### WHAT TO DO
The first line of the entries through the line bearing "Show favorites using": copy these lines exactly and return nothing else.
### SOURCE RECORDS
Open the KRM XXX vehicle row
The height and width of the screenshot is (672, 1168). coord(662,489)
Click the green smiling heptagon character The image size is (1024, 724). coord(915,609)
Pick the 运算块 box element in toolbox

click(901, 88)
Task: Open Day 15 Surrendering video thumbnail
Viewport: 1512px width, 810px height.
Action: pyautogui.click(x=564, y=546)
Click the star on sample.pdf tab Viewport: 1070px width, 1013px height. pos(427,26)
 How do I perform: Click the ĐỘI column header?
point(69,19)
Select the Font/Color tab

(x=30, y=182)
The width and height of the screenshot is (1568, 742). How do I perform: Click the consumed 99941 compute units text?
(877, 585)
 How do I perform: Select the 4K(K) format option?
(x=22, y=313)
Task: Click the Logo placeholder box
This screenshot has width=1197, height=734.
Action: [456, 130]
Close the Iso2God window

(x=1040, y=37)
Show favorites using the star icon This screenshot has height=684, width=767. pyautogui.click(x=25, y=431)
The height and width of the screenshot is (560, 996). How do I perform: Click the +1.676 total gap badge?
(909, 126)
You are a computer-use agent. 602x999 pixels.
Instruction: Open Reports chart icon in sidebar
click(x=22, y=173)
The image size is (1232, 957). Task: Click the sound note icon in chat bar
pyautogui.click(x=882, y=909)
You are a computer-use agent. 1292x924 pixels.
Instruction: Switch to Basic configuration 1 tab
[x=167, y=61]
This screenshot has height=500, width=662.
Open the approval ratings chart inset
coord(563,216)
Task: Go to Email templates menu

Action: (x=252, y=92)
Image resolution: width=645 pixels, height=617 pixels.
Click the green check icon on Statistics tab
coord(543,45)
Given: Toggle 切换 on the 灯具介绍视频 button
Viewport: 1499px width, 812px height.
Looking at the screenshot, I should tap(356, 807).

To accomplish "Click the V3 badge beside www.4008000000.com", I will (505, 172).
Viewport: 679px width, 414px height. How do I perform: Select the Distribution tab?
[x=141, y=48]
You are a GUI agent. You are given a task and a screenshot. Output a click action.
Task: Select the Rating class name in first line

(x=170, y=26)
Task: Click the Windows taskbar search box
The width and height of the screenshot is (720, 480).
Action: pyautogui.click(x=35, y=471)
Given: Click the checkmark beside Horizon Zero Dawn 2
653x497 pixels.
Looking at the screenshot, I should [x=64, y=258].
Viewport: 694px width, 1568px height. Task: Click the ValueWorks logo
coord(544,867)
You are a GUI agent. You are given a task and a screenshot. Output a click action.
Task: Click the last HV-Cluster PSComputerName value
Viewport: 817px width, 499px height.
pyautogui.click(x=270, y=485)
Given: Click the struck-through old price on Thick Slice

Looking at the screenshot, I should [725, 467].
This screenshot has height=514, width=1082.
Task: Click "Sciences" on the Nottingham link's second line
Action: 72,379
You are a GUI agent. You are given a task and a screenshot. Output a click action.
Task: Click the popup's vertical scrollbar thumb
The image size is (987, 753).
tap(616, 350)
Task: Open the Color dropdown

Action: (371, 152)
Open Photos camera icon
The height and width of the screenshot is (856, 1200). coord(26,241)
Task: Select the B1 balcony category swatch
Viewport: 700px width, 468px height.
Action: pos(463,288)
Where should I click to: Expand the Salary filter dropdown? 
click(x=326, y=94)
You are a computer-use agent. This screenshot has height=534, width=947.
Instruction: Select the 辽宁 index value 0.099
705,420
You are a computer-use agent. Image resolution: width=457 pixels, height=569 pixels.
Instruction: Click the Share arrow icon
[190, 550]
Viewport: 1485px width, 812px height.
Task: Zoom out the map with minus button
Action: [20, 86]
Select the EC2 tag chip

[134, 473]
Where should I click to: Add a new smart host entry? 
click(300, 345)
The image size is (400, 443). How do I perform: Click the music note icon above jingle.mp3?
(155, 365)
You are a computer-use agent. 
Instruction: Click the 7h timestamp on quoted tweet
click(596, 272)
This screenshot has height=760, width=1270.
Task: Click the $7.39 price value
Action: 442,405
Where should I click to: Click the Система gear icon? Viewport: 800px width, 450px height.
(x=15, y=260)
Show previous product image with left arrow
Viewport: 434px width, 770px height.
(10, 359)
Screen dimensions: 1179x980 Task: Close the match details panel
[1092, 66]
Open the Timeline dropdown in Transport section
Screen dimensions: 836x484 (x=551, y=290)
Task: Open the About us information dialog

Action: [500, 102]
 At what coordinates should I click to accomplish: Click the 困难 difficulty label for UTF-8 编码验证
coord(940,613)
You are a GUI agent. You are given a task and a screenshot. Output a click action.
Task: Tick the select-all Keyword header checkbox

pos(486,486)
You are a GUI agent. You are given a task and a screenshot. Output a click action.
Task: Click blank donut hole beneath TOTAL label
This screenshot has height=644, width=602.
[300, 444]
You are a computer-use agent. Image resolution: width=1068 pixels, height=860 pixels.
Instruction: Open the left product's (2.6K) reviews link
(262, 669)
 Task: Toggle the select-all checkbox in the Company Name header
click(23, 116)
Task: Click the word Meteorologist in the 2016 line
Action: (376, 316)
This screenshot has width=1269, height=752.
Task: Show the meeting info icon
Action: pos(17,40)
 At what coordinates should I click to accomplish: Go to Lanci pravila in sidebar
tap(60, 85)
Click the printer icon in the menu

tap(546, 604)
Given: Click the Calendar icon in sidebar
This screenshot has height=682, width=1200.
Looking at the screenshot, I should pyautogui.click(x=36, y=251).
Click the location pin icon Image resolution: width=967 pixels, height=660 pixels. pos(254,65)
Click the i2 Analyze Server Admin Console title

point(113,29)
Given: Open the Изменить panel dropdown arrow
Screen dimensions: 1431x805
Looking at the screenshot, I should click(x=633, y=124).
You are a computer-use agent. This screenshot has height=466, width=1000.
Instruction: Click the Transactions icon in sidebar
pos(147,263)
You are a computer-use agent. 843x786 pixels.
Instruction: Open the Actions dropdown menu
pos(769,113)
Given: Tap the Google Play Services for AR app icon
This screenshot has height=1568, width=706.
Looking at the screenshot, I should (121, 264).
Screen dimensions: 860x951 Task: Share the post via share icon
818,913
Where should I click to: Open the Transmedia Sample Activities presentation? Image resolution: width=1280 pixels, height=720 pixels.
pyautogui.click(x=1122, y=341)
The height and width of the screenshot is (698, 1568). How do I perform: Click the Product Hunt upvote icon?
######
### SOLUTION FOR THIS PROBLEM
Open the KRM XXX vehicle row
The height and width of the screenshot is (672, 1168). coord(662,489)
Click the green smiling heptagon character The image size is (1024, 724). coord(915,609)
Pick the 运算块 box element in toolbox

click(901, 88)
Task: Open Day 15 Surrendering video thumbnail
Viewport: 1512px width, 810px height.
Action: pyautogui.click(x=564, y=546)
Click the star on sample.pdf tab Viewport: 1070px width, 1013px height. pos(427,26)
 How do I perform: Click the ĐỘI column header?
point(69,19)
Select the Font/Color tab

(x=30, y=182)
The width and height of the screenshot is (1568, 742). How do I perform: Click the consumed 99941 compute units text?
(877, 585)
 How do I perform: Select the 4K(K) format option?
(x=22, y=313)
Task: Click the Logo placeholder box
This screenshot has width=1197, height=734.
Action: [456, 130]
Close the Iso2God window

(x=1040, y=37)
Show favorites using the star icon This screenshot has height=684, width=767. pyautogui.click(x=25, y=431)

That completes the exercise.